Antony is set to undertake a two-day visit to the East Asian nation South Korea in a bid to “boost defence co-operation between the two countries”.
Antony, who will begin his visit on 2 September, will be accompanied by defence secretary Pradeep Kumar, defence adviser Sundaram Krishna and senior army and navy officials.
“The visit is part of India’s ‘Look East policy’ and a wide range of issues, including defence and bilateral co-operation in research and development for manufacture of military equipment, will figure prominently during the visit,” the defence ministry said in a statement on Tuesday.
The visit comes in the backdrop of reports of a massive Chinese military presence in the Gilgit-Baltistan region in Pakistan-occupied Kashmir (PoK) and a recent Pentagon report that details the Chinese build-up. “Antony was supposed to visit South Korea later this year but the fact that he is going now, so close after Krishna’s visit, indicates that there is some urgency in countering China’s military build-up by forging stronger military and strategic ties with South Korea,” said Rajaram Panda, senior fellow at the Institute for Defence Studies and Analyses (Idsa).
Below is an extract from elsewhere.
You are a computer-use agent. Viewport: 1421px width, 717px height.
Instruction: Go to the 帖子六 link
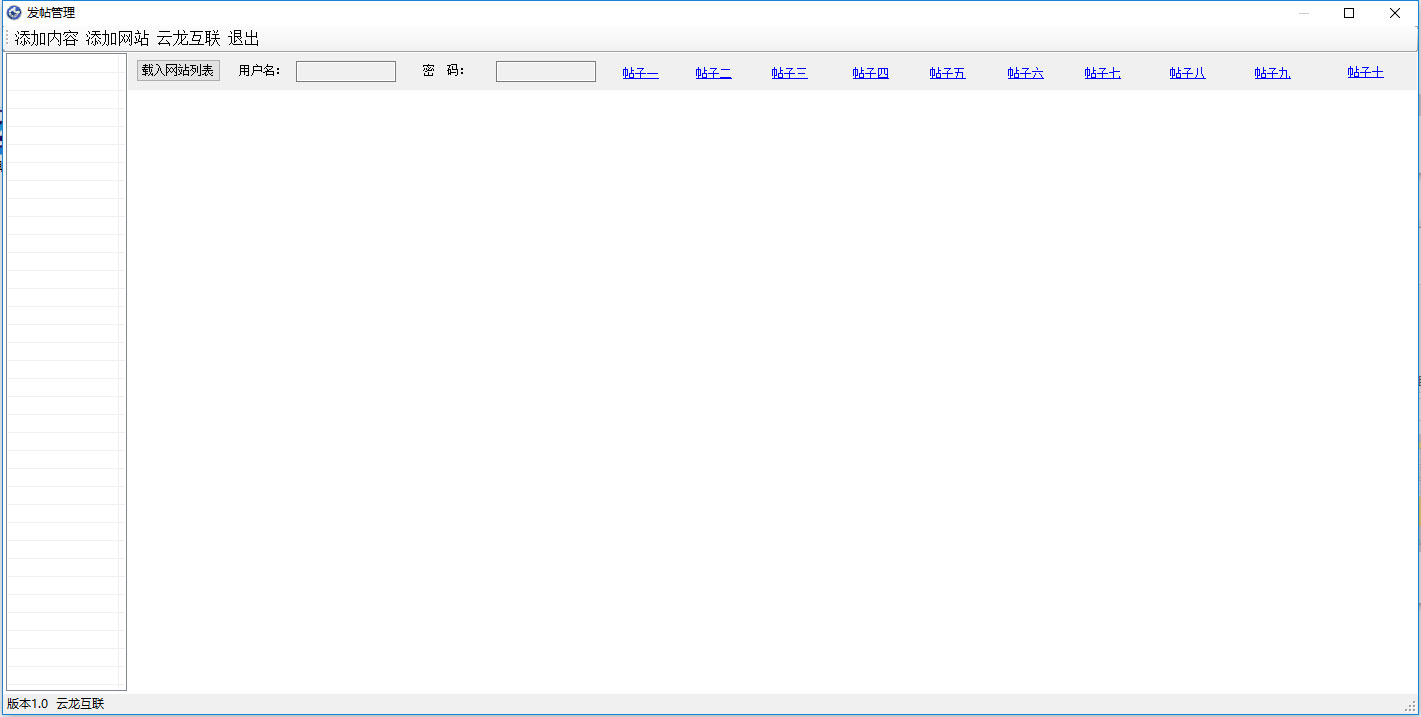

Since May, Antony has visited Oman and Seychelles and is scheduled to visit the US in late September and Vietnam in October as part of a summit of the Association of Southeast Asian Nations (Asean).
Panda said India is looking to effectively counter the Chinese “string of pearls” strategy and Antony’s visit should be looked at in a larger context. “We could safely say that these are the beginnings of an India-South Korea-Japan axis as a counterpoise to the Pakistan-China-North Korea one,” he said. China’s “string of pearls” strategy is designed to control maritime interests in the Indian Ocean Region (IOR)) by building bases or partnering with countries such as Pakistan, Sri Lanka and Myanmar in securing sea routes to move cargo and oil.
India and Japan have been holding negotiations toward concluding a civil nuclear deal and analysts point out that India would actively look to pursue a similar deal with South Korea. “Although chances of an Indo-Japan civil nuclear deal appear bright, Japan does have domestic political issues which could come in the way. In South Korea’s case, though, there is no such issue,” said Panda.
“Japan has always been on India’s strategic grid but not South Korea, which, because of its technological prowess, has a potentially large stake in India’s defence market,” said defence analyst Commodore C. Uday Bhaskar. “These back-to-back visits and bilateral exchanges are a tacit acknowledgement of that fact.”
Analysts say India would also seek to tap into South Korea’s strong capabilities in ship-building technology. “South Korea has marched ahead of Japan in naval ship-building technology, so it makes sense for India to build synergies with that country, considering the fact that our naval ship-building yards have their hands full,” added Bhaskar.
In recent years, India has increased its military, especially maritime, engagement with countries in the IOR.
The Indian Navy has been involved in anti-piracy operations off the Gulf of Aden.
“Both the South Koreans and the Japanese are equally dependent on the IOR as their maritime trade routes run via the IOR. Considering the fact that India is the predominant naval force in the IOR, co-operation with India becomes inevitable,” Bhaskar said.